SELECTION:
The problem of induction is one of considerable debate and importance in the philosophy of science: is induction indeed justified, and if so, how?

It is used to ascribe properties or relations to types based on an observation instance (i.e., on a number of observations or experiences); or to formulate laws based on limited observations of recurring phenomenal patterns. Induction is employed, for example, in using specific propositions such as:

This ice is cold. (or: All ice I have ever touched was cold.)
This billiard ball moves when struck with a cue. (or: 100/100 billiard balls struck with a cue moved.)

...to infer general propositions such as:

All ice is cold.
All billiard balls move when struck with a cue.

Contents

History

Ancient philosophy

For a move from particular to universal, Aristotle in the 300s BCE used the Greek word epagogé, which Cicero translated into the Latin word inductio. In the 300s CE, Sextus Empiricus maintained that all knowledge derives from sensory experience—concluded in his Outlines of Pyrrhonism that acceptance of universal statements as true cannot be justified by induction.

Early modern philosophy

In 1620, early modern philosopher Francis Bacon repudiated mere experience and enumerative induction, and sought to couple those with neutral and minute and many varied observations before to uncover the natural world's structure and causal relations beyond the present scope of experience via his method of inductivism, which nonetheless required enumerative induction as a component.

The supposedly radical empiricist David Hume's 1740 stance found enumerative induction to have no rational, let alone logical, basis but to be a custom of the mind and an everyday requirement to live, although observations could be coupled with the principle uniformity of nature—another logically invalid conclusion, thus the problem of induction—to seemingly justify enumerative induction and reason toward unobservables, including causality counterfactually, simply that modifying such an aspect prevents or produces such outcome.

DATA SHOWN:

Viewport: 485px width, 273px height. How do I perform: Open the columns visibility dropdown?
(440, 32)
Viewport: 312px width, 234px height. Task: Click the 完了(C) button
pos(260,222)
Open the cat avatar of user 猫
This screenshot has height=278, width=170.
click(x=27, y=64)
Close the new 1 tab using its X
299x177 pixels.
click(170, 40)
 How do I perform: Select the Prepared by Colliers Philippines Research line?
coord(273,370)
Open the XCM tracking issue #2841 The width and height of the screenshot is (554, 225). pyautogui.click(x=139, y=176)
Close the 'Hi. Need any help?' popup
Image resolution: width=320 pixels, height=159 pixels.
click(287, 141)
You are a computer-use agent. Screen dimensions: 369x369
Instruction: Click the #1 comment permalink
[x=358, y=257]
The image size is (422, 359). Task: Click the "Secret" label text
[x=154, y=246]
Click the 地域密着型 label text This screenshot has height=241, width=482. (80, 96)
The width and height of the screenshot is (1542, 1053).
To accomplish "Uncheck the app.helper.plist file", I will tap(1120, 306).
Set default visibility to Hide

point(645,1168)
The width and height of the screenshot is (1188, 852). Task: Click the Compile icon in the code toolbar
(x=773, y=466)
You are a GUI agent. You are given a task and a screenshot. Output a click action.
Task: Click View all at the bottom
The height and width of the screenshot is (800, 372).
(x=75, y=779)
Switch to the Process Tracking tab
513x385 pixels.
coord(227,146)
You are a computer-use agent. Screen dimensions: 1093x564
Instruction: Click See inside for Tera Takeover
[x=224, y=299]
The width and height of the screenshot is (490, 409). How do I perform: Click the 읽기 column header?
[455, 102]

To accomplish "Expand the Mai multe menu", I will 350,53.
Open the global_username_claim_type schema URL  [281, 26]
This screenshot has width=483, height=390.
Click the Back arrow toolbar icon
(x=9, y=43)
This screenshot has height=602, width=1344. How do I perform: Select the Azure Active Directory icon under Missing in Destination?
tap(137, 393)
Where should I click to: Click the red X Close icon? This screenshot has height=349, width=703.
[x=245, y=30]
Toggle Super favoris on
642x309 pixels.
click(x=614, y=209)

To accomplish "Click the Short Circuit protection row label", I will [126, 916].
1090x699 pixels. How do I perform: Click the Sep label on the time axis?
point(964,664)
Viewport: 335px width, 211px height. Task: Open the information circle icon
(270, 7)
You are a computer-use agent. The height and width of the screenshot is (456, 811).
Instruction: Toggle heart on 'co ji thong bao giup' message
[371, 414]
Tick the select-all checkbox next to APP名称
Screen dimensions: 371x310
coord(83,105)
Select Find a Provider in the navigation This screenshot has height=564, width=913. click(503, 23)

TASKS:
[1] Print the portion of the passage on the problem of induction between "The problem of induction is" and "touched was cold.)", inclusive.
[2] Name every person mentioned in the passage on the problem of induction.
[3] Answer these questions using the passage on the problem of induction:
(a) Which Greek word did Aristotle use for a move from particular to universal?
(b) In which work did Sextus Empiricus reach his conclusion about universal statements?
(c) In what year did Francis Bacon repudiate mere experience and enumerative induction?
The items above come from a separate source.

ANSWERS GIVEN:
[1]
The problem of induction is one of considerable debate and importance in the philosophy of science: is induction indeed justified, and if so, how?

It is used to ascribe properties or relations to types based on an observation instance (i.e., on a number of observations or experiences); or to formulate laws based on limited observations of recurring phenomenal patterns. Induction is employed, for example, in using specific propositions such as:

This ice is cold. (or: All ice I have ever touched was cold.)

[2]
Aristotle
Cicero
Sextus Empiricus
Francis Bacon
David Hume

[3]
(a) Epagogé
(b) Outlines of Pyrrhonism
(c) 1620